[QUÉ HARÁS]
A) En el texto sobre la serie Fringe, ¿quiénes son los creadores de la serie?
B) Anota todos los nombres de personas que aparecen en el texto sobre la serie Fringe.
C) Continúa el texto sobre la serie Fringe a partir de su última frase.

[TEXTO DE LECTURA]

            Así, en medio de despojos de tabúes: las opciones políticas gastadas, las ideologías sin impacto en las interpretaciones históricas, de algún lado tendría que salir el liberador misterio. No resulta sorpresivo entonces la propuesta de la serie Fringe creada por J. J. Abrams, Alex Kurtzman y Roberto Orci[7]. Fringe, clara heredera de propuestas televisivas como los Expedientes X, es una generadora de misterios. Pero el sitio de donde proceden esos misterios, puede leerse como un giro contemporáneo de óptica, muy cercano a Litell o Ellroy. A finales del siglo XIX la ciencia dura, entronizada por el positivismo, tenía un enorme apetito: deseaba develar misterios. No más brujas, no más diablos y demonios. Las fobias, las filias comenzaban a deslavar añejos mitos y se tornaban patrimonio de los científicos. Cien años después, tenemos demasiados misterios rotos. No hay encanto en el saber absolutamente todo. En que todo sea analizable y comprendido. La serie Fringe, entonces, propone una salida resguardada en la ficción: la ciencia, en vez de aclarar misterios los crea. La ciencia –o la visión que de ella se hace–, mantiene su potencial para lograr sorpresa. Es el pivote que nos salva del aburrimiento de la vida ordinaria: sea para develar misterios, como a fines del XIX –no son brujas, es necrofilia, ¡qué interesante!–, o para crearlos a finales del XX –un zombie creado a partir de un tipo de sangre corrompida genéticamente, ¡qué interesante!

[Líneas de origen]
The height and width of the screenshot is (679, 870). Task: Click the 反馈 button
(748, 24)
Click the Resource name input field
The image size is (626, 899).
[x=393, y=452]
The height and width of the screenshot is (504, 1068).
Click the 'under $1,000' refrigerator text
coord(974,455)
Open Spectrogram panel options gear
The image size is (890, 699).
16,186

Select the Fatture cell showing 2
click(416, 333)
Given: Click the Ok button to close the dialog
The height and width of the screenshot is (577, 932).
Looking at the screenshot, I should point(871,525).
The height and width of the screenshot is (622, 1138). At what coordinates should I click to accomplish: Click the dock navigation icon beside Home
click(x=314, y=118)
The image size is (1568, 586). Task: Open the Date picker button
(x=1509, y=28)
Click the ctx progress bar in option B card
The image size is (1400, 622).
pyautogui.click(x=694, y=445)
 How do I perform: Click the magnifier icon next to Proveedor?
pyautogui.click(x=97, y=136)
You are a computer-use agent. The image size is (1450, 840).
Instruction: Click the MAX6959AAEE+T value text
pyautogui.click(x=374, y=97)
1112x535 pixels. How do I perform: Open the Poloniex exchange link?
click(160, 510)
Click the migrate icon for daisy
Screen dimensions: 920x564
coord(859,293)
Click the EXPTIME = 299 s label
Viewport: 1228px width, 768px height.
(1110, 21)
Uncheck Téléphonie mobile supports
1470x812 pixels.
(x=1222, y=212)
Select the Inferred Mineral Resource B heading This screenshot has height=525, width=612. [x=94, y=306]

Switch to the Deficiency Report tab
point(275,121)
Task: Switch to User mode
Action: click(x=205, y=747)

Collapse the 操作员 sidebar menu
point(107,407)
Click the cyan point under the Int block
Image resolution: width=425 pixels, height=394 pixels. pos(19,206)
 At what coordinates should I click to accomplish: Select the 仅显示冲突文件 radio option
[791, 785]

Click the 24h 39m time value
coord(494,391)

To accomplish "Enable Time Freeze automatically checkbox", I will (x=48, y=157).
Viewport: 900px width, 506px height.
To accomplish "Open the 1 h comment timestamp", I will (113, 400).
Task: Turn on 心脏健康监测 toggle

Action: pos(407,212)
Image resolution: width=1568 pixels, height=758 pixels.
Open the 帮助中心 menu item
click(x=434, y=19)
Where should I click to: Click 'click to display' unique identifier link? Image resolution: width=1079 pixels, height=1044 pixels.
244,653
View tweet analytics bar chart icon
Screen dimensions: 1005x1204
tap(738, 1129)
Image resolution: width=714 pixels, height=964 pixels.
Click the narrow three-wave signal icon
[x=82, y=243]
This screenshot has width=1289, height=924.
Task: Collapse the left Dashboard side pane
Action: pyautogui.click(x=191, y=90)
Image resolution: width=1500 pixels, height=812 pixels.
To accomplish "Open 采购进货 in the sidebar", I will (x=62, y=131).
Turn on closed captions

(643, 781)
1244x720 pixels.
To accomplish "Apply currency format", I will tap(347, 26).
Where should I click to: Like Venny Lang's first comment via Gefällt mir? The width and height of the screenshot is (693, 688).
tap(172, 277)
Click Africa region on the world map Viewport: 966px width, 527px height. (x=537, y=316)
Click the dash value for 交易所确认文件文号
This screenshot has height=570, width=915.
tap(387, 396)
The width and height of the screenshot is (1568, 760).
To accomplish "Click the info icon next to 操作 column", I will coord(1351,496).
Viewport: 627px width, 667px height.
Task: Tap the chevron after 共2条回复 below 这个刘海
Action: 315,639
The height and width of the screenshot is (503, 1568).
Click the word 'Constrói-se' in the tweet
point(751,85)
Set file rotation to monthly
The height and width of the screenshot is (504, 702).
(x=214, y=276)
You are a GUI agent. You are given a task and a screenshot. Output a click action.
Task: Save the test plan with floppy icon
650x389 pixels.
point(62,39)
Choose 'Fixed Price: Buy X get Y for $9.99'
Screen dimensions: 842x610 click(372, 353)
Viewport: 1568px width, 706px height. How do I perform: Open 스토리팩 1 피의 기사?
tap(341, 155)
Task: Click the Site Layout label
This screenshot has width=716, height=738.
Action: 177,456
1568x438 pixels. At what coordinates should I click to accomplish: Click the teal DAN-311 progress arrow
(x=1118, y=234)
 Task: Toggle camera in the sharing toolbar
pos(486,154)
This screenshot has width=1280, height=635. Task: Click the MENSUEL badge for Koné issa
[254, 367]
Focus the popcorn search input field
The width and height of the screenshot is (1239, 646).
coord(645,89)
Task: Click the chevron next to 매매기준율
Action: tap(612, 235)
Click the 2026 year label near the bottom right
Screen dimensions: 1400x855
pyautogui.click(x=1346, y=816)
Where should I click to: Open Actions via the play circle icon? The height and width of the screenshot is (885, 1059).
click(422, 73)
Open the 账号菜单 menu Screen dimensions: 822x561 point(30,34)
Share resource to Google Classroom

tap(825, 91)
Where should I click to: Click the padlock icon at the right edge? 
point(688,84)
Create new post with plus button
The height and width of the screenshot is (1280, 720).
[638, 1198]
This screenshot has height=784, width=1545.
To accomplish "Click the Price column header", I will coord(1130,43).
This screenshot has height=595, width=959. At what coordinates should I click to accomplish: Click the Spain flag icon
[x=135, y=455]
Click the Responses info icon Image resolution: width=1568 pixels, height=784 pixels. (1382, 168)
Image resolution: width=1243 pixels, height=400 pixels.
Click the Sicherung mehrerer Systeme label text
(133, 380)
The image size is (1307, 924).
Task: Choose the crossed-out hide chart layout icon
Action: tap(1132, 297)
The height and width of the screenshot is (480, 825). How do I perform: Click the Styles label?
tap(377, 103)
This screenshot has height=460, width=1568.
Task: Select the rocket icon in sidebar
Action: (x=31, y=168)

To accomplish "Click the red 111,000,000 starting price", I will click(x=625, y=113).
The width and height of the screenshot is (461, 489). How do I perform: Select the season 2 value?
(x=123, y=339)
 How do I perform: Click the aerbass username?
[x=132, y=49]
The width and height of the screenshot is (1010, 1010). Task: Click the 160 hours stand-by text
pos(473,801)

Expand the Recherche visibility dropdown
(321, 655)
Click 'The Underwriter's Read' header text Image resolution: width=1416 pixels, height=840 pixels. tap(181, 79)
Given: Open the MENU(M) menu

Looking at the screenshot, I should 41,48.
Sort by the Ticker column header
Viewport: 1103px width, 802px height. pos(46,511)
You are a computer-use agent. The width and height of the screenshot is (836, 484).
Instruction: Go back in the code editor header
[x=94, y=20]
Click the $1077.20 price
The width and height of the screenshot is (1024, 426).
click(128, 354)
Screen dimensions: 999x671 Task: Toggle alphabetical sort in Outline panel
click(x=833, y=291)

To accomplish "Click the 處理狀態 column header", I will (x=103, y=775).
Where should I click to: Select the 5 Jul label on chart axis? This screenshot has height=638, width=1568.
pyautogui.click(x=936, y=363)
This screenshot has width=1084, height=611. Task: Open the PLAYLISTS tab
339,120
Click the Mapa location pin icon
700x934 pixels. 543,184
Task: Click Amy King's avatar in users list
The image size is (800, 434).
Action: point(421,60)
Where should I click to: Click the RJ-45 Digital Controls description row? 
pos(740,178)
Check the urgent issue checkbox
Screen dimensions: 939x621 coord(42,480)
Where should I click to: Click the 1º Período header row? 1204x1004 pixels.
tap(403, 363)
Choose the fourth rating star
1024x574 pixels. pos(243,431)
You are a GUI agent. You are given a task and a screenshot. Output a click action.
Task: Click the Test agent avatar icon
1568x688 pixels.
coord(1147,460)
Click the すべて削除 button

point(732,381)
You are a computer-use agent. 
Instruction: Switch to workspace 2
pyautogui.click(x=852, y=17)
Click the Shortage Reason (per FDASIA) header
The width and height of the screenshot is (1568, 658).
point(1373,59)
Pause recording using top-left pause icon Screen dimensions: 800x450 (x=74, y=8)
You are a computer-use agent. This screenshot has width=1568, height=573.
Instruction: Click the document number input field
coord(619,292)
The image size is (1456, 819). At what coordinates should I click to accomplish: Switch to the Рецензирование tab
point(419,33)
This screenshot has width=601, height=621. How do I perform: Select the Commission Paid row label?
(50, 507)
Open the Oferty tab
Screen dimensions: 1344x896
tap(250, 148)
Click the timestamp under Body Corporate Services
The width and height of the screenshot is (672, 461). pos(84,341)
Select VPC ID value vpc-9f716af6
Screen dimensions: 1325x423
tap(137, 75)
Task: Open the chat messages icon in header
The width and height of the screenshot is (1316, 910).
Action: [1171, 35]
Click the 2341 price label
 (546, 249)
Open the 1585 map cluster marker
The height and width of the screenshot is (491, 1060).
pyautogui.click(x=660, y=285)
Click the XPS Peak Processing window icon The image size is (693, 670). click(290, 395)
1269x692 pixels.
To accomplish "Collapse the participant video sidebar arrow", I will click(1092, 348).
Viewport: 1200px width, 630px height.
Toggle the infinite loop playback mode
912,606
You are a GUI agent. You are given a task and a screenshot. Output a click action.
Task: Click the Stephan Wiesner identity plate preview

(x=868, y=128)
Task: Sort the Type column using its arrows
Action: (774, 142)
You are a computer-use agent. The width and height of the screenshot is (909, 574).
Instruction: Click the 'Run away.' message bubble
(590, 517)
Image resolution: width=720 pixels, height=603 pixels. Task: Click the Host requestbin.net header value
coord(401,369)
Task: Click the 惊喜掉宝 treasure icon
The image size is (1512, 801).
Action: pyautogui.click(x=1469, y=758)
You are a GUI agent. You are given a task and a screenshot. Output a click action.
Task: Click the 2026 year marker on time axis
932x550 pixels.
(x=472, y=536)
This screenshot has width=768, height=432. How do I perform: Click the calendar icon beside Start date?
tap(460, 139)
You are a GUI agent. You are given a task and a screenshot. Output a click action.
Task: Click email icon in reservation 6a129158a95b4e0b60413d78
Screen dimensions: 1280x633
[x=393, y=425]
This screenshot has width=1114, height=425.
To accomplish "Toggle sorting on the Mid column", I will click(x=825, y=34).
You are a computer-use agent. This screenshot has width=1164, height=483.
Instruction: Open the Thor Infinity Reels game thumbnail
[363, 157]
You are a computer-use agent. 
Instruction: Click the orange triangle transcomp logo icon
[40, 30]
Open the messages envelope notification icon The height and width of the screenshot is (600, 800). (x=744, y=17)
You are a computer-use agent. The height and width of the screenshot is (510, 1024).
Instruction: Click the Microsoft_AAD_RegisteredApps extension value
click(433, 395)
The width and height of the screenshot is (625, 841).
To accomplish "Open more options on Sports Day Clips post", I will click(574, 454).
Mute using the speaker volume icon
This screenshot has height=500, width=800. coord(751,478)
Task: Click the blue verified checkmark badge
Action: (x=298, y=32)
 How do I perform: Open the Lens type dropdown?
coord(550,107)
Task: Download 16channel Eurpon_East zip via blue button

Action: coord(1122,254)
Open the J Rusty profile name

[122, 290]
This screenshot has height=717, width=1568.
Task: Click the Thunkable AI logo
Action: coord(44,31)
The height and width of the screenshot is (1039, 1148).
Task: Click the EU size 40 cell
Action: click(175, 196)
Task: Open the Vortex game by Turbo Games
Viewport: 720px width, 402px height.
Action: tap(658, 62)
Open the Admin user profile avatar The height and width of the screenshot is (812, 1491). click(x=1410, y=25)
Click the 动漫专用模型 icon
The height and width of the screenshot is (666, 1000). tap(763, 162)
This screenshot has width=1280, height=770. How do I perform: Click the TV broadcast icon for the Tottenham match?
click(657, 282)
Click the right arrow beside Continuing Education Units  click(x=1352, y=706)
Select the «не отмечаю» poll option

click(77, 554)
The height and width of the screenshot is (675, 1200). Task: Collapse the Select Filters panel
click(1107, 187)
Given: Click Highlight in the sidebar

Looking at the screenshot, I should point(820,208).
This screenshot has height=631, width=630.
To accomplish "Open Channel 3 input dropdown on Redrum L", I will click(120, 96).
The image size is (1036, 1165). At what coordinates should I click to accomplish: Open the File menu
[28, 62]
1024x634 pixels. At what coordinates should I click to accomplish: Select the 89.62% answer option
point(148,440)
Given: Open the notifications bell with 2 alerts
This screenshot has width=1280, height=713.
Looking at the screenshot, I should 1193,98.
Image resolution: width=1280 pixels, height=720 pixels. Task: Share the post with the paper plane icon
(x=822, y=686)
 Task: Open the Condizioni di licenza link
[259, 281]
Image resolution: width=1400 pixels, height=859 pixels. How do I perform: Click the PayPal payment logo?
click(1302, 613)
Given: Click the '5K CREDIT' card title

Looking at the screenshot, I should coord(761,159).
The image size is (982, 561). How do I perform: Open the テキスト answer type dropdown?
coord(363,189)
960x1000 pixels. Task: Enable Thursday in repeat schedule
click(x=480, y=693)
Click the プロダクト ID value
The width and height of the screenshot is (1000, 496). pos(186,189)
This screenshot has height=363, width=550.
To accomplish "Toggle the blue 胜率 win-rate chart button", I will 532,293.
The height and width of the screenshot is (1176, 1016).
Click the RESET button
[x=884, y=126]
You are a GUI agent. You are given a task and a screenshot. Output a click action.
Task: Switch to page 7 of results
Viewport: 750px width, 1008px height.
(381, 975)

[RESPUESTAS POR TAREA]
A) J. J. Abrams, Alex Kurtzman y Roberto Orci.

B) J. J. Abrams, Alex Kurtzman, Roberto Orci, Litell, Ellroy

C)
            No creo que lo anterior se deba a que la ciencia sea el elemento salvador de nuestro tedio. Sino a que más bien es un elemento al que le vertimos nuestras esperanzas. Las esperanzas de un sitio mejor, ya sea para esclarecer misterios o para crearlos. En este sentido, la ficción que establece el concepto de ciencia tal vez sea más importante. La ficción que dota a la ciencia de su supuesto poder restaurador. Así, analizando la literatura de hoy que se aboca al pasado, respetando la visión de su propio entorno, podemos lograr crear o develar misterios. No transar con los vicios fenecidos, tal vez crear nuevos, como los que James Ellroy sostuvo en su negra temporada de ladrón, pero con la esperanza de que estas innovaciones creativas tengan el propósito de llevarnos a mejores sitios, o al menos, como los nihilistas creemos, hacer más habitable el desahuciado mundo que nos tocó vivir.

(Publicado originalmente en Posdata)


[1] Weiner también fue el escritor de la quinta y sexta temporada de Los Soprano, la mítica serie que trastocó no sólo a las producciones televisvas, sino también a las cinematográficas. Fue por escritores como él, que los contenidos para la pantalla chica tuvieron tanta calidad como para imaginarlos como una estupenda opción más allá del pueril entretenimiento. Para verlos incluso como valiosa propuesta literaria, por su aguda dramaturgia. Tanto así que varios productores de cine han visto a la televisión como una nueva zona preferente para desarrollar proyectos. Televisa, por cierto, no tiene nada que ver.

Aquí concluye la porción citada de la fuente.